#### [EXERCISE TASK]
Put the part of the material that opens with the line containing "Bachelor of Pharmacy (LEET) (97, 844)" and closes with the line containing "LLB Full Form (76, 1269)" into a numbered list, leaving out any blank lines.

########

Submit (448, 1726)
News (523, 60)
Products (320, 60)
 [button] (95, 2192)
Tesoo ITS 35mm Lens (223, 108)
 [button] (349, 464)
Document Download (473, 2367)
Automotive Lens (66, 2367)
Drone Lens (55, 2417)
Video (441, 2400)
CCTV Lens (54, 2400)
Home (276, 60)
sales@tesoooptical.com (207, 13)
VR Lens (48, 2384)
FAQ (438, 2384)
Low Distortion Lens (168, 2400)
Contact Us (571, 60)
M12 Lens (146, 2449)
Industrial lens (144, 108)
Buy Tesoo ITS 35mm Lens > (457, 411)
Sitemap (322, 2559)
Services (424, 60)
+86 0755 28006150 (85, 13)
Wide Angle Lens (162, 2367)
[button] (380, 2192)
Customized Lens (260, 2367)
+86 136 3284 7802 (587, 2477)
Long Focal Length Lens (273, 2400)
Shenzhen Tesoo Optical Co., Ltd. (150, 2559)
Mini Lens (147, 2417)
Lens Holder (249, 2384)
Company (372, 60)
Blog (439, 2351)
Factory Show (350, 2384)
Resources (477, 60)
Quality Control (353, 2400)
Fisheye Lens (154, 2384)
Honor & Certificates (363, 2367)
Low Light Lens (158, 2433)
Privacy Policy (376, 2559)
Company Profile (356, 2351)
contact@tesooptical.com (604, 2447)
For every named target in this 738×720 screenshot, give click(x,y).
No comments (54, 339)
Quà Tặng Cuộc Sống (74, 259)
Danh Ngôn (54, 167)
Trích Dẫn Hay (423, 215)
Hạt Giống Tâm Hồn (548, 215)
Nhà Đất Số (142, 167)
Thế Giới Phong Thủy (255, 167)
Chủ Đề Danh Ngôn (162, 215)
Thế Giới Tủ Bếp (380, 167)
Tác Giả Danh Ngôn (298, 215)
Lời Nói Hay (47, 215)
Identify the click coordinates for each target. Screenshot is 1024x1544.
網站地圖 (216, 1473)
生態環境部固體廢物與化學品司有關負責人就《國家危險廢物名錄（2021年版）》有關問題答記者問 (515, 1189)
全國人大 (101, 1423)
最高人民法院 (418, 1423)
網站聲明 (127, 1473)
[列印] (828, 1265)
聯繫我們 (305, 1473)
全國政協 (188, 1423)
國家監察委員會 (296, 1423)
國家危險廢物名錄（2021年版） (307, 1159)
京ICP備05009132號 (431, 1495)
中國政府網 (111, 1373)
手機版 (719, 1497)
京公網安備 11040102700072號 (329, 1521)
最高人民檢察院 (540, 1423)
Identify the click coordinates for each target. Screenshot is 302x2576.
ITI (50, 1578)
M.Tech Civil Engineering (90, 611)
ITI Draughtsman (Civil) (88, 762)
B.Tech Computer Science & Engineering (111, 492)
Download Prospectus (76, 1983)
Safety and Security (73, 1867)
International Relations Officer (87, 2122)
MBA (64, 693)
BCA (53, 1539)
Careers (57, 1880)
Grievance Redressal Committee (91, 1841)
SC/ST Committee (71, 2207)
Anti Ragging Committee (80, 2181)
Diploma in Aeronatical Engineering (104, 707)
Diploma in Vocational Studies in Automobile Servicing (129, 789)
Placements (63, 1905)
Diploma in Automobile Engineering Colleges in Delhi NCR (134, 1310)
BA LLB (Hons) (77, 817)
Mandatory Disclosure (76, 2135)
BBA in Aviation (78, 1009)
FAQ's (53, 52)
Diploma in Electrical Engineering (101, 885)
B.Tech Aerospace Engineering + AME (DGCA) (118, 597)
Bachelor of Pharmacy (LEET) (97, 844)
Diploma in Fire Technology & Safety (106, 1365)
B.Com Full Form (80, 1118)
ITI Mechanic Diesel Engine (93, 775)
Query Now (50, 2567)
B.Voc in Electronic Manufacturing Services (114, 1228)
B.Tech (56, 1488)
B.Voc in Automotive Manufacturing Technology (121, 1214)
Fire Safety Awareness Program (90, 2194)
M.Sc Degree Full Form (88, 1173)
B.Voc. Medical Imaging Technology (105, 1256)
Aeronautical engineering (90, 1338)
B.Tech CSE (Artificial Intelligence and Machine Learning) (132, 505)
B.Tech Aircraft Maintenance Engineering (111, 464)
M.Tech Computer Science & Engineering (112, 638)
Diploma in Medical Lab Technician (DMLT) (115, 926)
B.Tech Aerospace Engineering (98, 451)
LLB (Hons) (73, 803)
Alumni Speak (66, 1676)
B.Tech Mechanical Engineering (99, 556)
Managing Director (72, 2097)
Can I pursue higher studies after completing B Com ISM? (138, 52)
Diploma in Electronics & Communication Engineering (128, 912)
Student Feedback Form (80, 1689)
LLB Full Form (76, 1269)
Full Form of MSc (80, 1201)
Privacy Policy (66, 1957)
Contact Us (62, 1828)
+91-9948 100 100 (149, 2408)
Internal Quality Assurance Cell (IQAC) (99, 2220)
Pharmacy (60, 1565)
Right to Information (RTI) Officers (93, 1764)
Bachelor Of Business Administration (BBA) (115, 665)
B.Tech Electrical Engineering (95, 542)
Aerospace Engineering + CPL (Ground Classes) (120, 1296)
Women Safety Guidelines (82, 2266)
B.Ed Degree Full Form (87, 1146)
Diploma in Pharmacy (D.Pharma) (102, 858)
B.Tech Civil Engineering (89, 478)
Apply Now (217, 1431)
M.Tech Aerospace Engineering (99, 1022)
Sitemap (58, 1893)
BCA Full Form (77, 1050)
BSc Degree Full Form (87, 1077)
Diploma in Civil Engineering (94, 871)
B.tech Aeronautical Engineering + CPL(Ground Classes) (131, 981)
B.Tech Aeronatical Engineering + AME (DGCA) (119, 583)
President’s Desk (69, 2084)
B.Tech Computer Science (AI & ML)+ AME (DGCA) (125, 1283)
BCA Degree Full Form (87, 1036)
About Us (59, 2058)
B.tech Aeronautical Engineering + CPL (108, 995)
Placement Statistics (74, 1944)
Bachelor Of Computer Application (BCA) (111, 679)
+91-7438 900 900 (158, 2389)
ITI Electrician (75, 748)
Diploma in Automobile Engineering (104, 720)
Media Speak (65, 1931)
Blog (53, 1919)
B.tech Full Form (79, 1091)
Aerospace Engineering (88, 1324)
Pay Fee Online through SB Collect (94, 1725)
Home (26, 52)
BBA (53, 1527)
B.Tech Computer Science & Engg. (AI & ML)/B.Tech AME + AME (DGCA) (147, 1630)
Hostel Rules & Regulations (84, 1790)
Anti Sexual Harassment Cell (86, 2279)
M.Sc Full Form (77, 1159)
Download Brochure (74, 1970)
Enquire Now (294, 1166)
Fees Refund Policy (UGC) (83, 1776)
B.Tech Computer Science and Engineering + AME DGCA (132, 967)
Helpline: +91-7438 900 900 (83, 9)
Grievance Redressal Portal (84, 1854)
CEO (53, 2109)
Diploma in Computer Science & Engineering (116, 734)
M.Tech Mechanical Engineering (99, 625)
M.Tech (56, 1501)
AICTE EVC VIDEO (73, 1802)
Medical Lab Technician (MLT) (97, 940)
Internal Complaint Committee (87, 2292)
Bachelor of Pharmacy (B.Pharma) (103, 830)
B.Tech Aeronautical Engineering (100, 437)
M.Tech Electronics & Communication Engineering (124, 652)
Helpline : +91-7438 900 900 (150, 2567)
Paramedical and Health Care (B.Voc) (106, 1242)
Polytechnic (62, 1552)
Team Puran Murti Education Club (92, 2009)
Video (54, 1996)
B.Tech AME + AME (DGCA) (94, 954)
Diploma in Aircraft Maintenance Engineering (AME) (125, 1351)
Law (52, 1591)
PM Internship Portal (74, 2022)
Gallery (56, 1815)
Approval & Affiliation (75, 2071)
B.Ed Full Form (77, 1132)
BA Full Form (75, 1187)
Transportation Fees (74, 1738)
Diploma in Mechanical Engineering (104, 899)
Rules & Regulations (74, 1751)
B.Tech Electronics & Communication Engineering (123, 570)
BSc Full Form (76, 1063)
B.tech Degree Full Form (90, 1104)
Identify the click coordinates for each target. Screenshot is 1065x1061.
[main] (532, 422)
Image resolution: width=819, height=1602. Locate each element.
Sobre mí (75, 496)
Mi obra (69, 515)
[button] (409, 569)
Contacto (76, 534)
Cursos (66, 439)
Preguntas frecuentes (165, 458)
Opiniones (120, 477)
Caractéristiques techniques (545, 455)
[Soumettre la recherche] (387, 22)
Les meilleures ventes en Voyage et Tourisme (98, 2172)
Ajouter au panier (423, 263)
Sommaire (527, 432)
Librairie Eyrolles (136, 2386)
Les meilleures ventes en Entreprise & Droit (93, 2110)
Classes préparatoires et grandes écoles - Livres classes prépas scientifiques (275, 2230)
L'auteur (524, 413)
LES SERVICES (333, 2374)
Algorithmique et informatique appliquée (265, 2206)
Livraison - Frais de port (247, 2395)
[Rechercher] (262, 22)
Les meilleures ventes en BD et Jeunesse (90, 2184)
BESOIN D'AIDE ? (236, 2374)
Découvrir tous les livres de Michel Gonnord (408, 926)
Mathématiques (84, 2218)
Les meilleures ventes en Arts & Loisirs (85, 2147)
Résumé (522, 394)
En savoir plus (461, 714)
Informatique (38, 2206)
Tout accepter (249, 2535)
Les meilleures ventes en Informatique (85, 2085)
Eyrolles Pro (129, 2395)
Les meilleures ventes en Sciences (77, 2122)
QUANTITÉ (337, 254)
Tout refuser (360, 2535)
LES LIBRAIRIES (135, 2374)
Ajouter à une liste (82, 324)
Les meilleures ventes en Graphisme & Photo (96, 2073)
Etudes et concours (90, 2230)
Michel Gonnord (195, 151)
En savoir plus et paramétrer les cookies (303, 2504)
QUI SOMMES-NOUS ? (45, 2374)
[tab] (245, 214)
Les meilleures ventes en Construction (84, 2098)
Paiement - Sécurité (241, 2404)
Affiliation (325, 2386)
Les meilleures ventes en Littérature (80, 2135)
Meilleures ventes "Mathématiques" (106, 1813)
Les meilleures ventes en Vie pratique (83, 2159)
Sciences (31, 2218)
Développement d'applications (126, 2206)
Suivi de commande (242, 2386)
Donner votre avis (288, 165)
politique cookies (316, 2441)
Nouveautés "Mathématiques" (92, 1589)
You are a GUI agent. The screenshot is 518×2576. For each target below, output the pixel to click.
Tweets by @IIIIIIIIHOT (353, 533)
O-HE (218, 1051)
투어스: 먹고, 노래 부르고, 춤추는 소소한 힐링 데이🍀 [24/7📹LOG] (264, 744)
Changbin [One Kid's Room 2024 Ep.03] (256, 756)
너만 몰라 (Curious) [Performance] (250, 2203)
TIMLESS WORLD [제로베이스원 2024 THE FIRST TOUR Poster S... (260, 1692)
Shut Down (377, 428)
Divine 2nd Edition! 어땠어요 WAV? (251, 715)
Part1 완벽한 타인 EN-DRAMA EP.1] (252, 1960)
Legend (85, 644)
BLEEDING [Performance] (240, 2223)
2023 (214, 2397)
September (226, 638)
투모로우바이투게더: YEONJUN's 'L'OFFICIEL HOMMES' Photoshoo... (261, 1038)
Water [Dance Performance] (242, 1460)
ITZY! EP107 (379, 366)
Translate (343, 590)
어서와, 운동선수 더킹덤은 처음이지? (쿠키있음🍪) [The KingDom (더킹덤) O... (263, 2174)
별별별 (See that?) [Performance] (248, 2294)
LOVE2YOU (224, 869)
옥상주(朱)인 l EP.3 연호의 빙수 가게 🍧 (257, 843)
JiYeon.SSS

########

#### [ANSWER TO THE EXERCISE]
1. Bachelor of Pharmacy (LEET) (97, 844)
2. Diploma in Fire Technology & Safety (106, 1365)
3. B.Com Full Form (80, 1118)
4. ITI Mechanic Diesel Engine (93, 775)
5. Query Now (50, 2567)
6. B.Voc in Electronic Manufacturing Services (114, 1228)
7. B.Tech (56, 1488)
8. B.Voc in Automotive Manufacturing Technology (121, 1214)
9. Fire Safety Awareness Program (90, 2194)
10. M.Sc Degree Full Form (88, 1173)
11. B.Voc. Medical Imaging Technology (105, 1256)
12. Aeronautical engineering (90, 1338)
13. B.Tech CSE (Artificial Intelligence and Machine Learning) (132, 505)
14. B.Tech Aircraft Maintenance Engineering (111, 464)
15. M.Tech Computer Science & Engineering (112, 638)
16. Diploma in Medical Lab Technician (DMLT) (115, 926)
17. B.Tech Aerospace Engineering (98, 451)
18. LLB (Hons) (73, 803)
19. Alumni Speak (66, 1676)
20. B.Tech Mechanical Engineering (99, 556)
21. Managing Director (72, 2097)
22. Can I pursue higher studies after completing B Com ISM? (138, 52)
23. Diploma in Electronics & Communication Engineering (128, 912)
24. Student Feedback Form (80, 1689)
25. LLB Full Form (76, 1269)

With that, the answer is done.